Source data section start

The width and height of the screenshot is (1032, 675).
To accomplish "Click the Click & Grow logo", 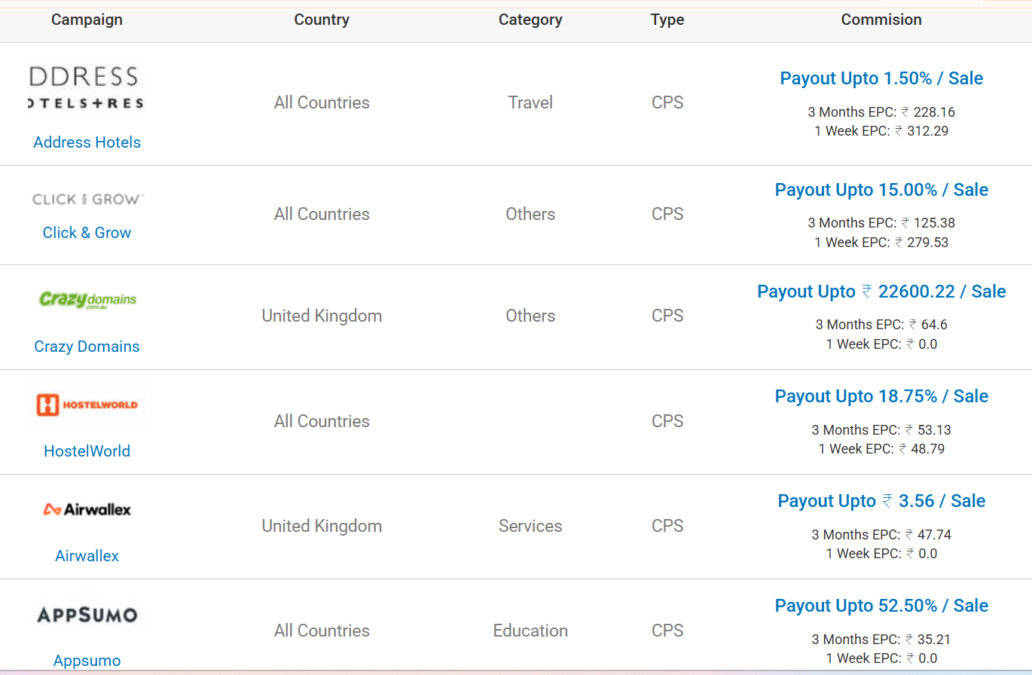I will click(x=87, y=199).
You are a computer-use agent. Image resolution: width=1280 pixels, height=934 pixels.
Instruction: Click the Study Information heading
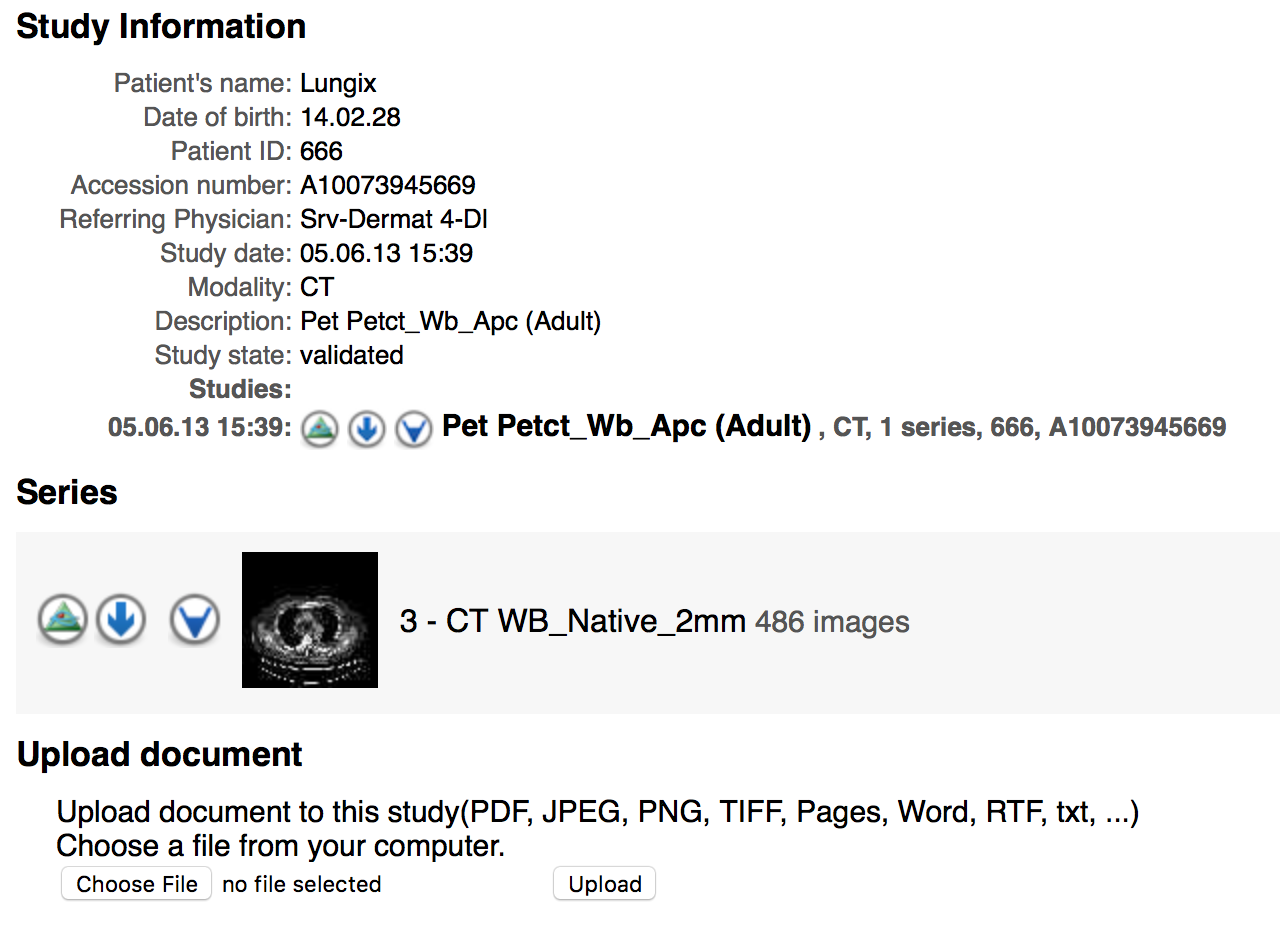pyautogui.click(x=161, y=26)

Source data section end

* What you have to do: Look over the entries for "height", then copy every line that includes that string.

* Answer to the problem:
The width and height of the screenshot is (1032, 675).
You are a computer-use agent. Image resolution: width=1280 pixels, height=934 pixels.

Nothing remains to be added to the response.